Blood test to measure NfL may predict Huntington’s onset early
Greater NfL increases predict more severe motor, cognitive problems
Blood levels of neurofilament light protein (NfL) in people who carry Huntington’s disease-causing mutations, but aren’t showing symptoms, can identify those who will develop the disease in the next decade.
These are the findings of a 14-year study that also showed that greater increases in blood NfL levels, a marker of nerve damage, predict more severe motor and cognitive problems.
Also, while NfL levels rose relatively slowly during the early presymptomatic phase, when there are no overt symptoms, they increased rapidly immediately before their onset.
The study, “A 14-year longitudinal study of neurofilament light chain dynamics in premanifest and transitional Huntington’s disease,” was published in the Journal of Neurology.
Huntington’s is a neurodegenerative disorder caused by excessive repeats of three DNA building blocks — C, A, and G — in the HTT gene. While the gene normally contains 10-35 repeats, people with 40 or more repeats almost always develop Huntington’s. The more CAG repeats a person has, the earlier they tend to develop Huntington’s symptoms.
Because obvious motor symptoms typically emerge between ages 30 to 50, people carrying excessive CAG repeats in HTT, who are also known as carriers, have a prolonged presymptomatic phase.
Despite extensive research efforts to identify biomarkers to predict the onset of Huntington’s, current methods remain limited.

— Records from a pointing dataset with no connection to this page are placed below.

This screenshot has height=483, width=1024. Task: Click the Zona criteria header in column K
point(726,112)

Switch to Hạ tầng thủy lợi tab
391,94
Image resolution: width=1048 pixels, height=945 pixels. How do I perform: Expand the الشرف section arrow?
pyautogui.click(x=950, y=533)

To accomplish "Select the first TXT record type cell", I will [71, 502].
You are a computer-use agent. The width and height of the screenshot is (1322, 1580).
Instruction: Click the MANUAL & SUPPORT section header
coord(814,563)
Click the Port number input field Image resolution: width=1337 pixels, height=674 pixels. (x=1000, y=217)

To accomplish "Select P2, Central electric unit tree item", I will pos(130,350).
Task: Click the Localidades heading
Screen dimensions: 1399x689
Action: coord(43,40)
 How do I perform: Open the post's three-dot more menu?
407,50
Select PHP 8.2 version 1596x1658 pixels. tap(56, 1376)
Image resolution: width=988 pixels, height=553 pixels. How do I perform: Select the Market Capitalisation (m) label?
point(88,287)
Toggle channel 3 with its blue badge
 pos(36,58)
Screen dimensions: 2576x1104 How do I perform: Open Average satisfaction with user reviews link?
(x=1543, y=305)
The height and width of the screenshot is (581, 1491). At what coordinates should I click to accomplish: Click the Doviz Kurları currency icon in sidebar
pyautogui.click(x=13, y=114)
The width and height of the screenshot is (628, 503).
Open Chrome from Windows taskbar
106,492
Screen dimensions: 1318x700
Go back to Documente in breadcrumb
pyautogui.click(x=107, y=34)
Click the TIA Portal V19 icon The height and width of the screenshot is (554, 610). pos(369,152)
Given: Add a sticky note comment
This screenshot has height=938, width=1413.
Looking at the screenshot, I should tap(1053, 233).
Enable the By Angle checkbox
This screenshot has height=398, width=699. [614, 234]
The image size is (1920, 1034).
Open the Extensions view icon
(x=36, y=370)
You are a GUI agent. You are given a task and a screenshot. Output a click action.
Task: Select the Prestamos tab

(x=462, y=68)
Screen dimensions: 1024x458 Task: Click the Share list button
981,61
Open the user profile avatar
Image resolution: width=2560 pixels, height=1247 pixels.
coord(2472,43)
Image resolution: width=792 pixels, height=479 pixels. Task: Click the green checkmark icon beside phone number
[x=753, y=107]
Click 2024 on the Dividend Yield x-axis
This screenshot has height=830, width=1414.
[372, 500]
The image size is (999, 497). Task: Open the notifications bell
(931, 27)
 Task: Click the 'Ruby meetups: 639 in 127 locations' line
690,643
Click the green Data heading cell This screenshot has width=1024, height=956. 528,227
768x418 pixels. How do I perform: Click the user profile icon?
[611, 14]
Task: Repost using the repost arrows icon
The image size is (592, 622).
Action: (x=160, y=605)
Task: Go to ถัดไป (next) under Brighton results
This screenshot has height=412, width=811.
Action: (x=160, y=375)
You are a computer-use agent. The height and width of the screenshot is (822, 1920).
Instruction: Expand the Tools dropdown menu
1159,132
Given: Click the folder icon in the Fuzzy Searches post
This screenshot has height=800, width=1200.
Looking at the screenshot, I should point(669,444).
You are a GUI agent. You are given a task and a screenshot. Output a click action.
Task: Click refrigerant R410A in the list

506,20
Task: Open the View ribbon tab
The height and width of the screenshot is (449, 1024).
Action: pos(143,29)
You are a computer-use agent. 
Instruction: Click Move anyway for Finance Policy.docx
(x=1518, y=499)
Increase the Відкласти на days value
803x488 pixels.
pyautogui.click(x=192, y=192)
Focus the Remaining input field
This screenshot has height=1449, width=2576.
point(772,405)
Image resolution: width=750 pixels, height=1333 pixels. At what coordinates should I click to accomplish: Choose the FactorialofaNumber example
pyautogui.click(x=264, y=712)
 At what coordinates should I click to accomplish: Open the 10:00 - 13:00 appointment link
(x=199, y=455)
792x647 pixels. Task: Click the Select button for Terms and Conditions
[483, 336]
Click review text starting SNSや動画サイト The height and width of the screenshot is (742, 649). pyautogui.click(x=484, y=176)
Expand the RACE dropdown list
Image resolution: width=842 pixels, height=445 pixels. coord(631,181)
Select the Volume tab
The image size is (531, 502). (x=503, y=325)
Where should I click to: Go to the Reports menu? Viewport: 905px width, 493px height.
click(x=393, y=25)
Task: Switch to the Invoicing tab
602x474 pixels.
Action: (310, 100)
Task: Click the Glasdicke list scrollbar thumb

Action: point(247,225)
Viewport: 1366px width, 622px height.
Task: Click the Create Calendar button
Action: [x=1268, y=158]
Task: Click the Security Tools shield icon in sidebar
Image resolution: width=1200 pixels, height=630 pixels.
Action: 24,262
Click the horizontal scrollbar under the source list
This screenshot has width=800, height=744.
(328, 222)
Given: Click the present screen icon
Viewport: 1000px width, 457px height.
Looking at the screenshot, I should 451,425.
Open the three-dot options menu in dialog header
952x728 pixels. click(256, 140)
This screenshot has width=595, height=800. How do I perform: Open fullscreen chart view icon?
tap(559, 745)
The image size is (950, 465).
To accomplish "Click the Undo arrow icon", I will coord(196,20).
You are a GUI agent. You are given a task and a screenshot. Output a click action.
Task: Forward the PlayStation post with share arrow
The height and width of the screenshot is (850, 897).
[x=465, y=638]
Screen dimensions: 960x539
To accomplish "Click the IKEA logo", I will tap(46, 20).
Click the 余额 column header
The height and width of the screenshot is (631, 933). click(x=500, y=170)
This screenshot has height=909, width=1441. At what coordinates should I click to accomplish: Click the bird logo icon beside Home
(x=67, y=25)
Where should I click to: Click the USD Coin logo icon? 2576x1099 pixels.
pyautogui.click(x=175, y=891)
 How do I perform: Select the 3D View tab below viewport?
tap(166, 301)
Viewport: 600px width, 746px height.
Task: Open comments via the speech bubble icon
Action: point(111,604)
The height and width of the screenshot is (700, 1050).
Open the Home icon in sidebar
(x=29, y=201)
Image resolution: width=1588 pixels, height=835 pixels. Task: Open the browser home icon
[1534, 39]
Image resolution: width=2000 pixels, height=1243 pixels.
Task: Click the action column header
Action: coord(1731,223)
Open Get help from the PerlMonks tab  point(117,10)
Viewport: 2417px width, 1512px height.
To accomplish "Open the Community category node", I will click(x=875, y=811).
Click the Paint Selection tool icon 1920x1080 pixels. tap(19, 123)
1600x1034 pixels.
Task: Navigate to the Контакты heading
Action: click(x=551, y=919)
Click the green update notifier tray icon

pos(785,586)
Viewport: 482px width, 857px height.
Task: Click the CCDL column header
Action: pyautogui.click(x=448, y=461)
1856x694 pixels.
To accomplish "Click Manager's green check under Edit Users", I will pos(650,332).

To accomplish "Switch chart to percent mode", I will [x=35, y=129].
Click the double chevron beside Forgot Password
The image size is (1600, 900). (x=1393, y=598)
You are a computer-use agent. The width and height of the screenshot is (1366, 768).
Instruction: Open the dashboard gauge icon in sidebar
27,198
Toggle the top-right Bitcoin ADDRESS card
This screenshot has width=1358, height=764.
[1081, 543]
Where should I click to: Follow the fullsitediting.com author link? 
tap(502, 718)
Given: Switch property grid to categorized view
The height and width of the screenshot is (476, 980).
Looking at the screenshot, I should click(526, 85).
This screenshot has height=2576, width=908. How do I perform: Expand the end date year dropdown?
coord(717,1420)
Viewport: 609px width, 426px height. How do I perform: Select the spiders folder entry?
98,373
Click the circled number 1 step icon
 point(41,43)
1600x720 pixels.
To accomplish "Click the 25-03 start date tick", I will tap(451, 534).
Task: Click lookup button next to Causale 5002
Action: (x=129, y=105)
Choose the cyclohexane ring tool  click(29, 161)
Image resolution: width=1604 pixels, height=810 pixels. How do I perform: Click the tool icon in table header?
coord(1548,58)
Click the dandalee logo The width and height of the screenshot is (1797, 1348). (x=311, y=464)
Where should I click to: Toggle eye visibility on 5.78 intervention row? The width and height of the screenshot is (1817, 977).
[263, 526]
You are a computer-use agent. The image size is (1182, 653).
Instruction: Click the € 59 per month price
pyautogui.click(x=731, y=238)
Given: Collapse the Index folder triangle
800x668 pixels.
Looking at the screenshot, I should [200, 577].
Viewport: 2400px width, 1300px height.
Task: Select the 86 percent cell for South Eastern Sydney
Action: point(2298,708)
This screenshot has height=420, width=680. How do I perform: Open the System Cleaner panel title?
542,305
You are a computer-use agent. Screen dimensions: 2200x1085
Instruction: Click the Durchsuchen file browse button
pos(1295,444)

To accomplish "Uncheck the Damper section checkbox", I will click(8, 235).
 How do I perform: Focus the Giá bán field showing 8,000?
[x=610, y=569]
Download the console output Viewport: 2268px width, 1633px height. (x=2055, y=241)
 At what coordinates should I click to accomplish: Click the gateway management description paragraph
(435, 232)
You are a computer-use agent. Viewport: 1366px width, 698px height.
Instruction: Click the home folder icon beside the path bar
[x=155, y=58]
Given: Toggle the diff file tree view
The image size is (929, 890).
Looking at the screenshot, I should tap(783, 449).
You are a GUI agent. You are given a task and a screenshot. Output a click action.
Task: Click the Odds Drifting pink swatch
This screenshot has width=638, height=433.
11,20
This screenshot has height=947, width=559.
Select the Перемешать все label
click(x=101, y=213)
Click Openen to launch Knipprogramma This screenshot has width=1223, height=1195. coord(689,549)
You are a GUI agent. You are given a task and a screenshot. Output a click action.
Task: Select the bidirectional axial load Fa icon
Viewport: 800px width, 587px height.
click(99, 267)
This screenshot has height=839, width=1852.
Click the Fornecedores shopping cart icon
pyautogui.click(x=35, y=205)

The potential of NfL as Huntington’s biomarker
Levels of NfL in blood and spinal fluid have shown potential for being biomarkers of Huntington’s onset and clinical severity. However, the few studies to measure NfL level changes in presymptomatic carriers are limited to three years.
Here, a team led by researchers at the University of Cambridge in the U.K. examined changes in blood NfL levels over 14 years, along with NfL levels’ predictive value for Huntington’s onset, in 21 Huntington’s carriers and 14 healthy people, who. served as controls.
All were participating in the Cambridge Huntington’s Sleep Study, where they underwent blood sampling at four time points between 2009 and 2023: baseline (2009-2010), time 2 (2011-2012), time 3 (2013-2014), and time 4 (2022-2023). The participants also underwent motor assessments at each point and completed a battery of cognitive tests at baseline and time 4.
Carriers had at least 38 CAG repeats in the HTT gene and weren’t having symptoms at the start of the study, and remained without symptoms until time 2. By the end of the study, up to 14 years later, six had begun to show subtle symptoms, a stage called prodromal Huntington’s, and eight developed full, or manifest, Huntington’s. Seven remained without symptoms, called nonconverters, while 14 had progressed to prodromal or manifest Huntington’s, that is, converters.
At the last assessment, NfL levels were significantly higher in converters than in nonconverters, who showed levels similar to healthy controls. Higher NfL levels were also significantly linked to more severe motor symptoms, as assessed by the Unified Huntington’s Disease Rating Scale-Total Motor Score (UHDRS-TMS), and poorer scores on four cognitive tests.
Converters’ NfL levels, while higher at baseline, showed an increase similar to that observed in healthy people in the early presymptomatic phase and a greater increase during late presymptomatic and conversion stages.
“A similar pattern has been observed in a number of other neurodegenerative conditions, with steepest increases in NfL seen during transition to symptomatic disease, followed by a plateau during subsequent progression,” the researchers wrote.
Further statistical analyses demonstrated that an NfL cutoff level of 24.06 picograms per mL of blood (pg/mL) at baseline could discriminate converters from those who didn’t develop symptoms after 14 years with an accuracy of 100%.
Although the annual rate of NfL change showed a much lower conversion predictability, of 64.3%, such annual changes significantly predicted more severe motor and cognitive impairment at last assessment.
When the researchers applied the 24.06 pg/ml baseline cutoff value to separate participants into high and low NfL groups, they found that UHDRS-TMS score trajectories significantly diverged over time. The high NfL group had a faster worsening in their motor functions than those with low NfL levels.
Lastly, the researchers compared data between the five carriers who converted to manifest Huntington’s and in whom the precise timing of conversion was known and the the seven who remained presymptomatic. They found that having baseline NfL levels above the cutoff increased the risk of converting by more than 12 times, a significant measure. This carrier group with high NfL levels at baseline converted after a mean of nine years.
“Baseline NfL concentrations showed excellent ability to discriminate those who underwent symptomatic conversion to manifest/prodromal disease during the 14-year study period from those who did not, and the rate of change of NfL was predictive of a number of more severe motor and cognitive clinical outcomes,” the researchers wrote. “We anticipate that both baseline and rate of change in NfL … are likely to provide best prognostic guidance.”